Task goal: Output the lines of the records from the line containing "coordinates (414, 244)." up to and including the line containing "at (66, 759)." as a Markdown table with the columns Row and Line, leaving out blank lines.

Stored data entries
####################

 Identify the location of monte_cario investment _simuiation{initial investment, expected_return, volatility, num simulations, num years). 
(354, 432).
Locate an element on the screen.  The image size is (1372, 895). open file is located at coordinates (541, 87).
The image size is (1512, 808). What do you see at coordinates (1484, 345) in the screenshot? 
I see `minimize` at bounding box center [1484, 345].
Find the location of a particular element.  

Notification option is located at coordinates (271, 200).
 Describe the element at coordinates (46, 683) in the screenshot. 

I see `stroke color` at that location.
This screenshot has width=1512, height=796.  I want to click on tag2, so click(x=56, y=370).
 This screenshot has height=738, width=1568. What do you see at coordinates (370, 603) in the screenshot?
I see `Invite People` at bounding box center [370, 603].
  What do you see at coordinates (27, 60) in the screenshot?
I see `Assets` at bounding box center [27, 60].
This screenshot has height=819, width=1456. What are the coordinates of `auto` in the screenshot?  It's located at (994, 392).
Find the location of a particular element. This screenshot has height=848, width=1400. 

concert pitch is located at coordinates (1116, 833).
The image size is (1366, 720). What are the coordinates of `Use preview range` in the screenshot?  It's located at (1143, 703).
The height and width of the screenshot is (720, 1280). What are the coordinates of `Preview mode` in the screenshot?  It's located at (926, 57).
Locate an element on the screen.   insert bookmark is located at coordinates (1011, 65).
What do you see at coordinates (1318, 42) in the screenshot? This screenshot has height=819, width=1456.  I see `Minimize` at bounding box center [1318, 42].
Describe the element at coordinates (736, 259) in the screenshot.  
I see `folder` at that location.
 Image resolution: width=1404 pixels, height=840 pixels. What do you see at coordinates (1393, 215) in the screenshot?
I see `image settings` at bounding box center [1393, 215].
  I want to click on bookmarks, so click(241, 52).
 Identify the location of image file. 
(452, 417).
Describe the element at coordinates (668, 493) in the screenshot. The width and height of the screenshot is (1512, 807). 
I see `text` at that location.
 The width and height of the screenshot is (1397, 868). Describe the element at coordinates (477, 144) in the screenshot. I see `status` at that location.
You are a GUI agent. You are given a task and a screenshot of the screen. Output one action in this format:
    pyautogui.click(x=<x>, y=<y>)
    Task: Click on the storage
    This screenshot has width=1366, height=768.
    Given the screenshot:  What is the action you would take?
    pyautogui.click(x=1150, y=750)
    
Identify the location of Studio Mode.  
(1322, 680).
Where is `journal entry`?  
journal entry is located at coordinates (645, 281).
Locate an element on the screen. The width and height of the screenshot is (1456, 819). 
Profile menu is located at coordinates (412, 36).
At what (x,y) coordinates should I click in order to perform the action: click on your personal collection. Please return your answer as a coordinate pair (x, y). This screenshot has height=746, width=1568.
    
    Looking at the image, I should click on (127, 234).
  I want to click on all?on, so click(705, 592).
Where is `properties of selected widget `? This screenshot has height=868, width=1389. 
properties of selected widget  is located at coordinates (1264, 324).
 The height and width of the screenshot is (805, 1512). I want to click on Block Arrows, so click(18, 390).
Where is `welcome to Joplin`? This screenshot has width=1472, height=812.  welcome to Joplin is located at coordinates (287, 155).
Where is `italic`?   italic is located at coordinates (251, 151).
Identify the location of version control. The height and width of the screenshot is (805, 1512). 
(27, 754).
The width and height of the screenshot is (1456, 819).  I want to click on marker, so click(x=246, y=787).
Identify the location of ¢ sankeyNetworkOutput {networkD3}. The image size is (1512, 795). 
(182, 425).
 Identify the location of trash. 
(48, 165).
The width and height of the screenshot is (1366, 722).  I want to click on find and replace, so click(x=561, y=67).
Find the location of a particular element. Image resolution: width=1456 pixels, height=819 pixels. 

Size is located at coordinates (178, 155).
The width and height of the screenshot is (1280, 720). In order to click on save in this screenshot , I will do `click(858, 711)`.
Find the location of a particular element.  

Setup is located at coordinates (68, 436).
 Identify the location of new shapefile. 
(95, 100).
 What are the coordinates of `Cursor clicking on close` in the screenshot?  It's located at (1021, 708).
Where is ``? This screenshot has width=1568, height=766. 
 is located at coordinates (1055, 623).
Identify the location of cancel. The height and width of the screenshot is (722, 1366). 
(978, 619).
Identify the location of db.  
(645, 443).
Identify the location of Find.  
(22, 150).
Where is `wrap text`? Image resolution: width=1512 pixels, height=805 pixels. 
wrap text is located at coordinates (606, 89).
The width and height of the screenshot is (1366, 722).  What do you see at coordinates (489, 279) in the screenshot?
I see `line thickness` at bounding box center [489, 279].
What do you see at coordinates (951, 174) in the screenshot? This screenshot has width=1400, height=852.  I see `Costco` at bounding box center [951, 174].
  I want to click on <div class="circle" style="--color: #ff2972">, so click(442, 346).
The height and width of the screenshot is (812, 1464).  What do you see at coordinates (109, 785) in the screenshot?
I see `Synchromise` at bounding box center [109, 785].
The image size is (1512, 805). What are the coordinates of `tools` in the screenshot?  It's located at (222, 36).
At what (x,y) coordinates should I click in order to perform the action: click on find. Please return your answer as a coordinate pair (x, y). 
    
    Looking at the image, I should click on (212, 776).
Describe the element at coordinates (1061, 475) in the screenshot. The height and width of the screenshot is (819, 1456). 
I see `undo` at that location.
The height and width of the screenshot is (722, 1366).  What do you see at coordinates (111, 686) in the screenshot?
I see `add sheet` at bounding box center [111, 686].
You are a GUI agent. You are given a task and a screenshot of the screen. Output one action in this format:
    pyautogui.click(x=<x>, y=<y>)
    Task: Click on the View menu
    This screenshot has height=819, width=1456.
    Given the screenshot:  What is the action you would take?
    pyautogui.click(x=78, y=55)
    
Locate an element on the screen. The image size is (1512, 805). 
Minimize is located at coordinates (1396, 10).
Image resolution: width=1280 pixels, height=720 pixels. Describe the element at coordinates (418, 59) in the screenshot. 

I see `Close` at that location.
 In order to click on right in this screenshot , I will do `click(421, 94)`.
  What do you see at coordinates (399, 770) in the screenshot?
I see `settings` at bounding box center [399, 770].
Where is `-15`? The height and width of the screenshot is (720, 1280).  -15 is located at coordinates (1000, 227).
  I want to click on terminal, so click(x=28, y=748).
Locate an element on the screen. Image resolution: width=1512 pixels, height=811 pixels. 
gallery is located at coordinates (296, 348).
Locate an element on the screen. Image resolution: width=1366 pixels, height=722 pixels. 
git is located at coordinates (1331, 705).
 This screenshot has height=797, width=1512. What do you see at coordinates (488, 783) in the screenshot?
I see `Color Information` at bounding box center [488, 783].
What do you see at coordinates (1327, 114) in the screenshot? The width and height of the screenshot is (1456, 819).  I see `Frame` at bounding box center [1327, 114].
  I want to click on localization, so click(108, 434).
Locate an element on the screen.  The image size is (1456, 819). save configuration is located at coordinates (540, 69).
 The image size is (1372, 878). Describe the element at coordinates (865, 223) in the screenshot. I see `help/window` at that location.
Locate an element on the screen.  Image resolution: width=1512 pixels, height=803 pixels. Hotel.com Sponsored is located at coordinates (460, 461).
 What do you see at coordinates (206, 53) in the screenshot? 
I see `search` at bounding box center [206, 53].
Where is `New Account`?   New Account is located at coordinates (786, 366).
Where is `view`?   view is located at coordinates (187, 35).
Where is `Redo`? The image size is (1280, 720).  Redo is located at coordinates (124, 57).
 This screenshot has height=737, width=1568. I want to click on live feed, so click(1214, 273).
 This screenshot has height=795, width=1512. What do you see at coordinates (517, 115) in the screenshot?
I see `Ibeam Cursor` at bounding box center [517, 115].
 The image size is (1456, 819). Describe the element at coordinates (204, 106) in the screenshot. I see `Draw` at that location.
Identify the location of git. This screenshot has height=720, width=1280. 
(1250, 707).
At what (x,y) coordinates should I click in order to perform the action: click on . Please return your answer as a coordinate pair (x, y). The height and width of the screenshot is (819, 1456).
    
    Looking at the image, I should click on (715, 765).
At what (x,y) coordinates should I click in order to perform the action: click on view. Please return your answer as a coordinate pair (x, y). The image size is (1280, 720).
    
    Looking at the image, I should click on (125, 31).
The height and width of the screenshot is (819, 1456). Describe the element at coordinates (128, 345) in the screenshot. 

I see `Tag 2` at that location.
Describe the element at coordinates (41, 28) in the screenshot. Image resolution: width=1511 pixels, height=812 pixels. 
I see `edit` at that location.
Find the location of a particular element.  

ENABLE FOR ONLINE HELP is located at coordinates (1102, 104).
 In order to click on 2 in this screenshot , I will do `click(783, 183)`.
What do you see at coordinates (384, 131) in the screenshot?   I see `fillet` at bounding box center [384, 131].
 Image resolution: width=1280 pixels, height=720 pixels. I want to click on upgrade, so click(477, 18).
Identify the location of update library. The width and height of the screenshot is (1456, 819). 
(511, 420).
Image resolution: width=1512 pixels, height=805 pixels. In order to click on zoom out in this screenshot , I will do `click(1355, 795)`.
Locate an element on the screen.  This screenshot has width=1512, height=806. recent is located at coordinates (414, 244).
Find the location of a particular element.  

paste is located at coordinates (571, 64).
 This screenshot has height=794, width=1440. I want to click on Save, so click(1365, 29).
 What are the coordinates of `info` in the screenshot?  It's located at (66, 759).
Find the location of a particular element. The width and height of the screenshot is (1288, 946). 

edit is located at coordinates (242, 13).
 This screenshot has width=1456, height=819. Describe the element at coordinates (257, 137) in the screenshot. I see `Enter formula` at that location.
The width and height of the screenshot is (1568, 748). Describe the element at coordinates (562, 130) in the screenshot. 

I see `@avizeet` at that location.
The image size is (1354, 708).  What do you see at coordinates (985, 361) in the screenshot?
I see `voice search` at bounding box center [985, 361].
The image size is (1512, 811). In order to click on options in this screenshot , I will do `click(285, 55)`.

####################

Output of the exercise:
| Row | Line |
|---|---|
| 1 | Locate an element on the screen.  This screenshot has width=1512, height=806. recent is located at coordinates (414, 244). |
| 2 | Find the location of a particular element.   |
| 3 | paste is located at coordinates (571, 64). |
| 4 |  This screenshot has height=794, width=1440. I want to click on Save, so click(1365, 29). |
| 5 |  What are the coordinates of `info` in the screenshot?  It's located at (66, 759). |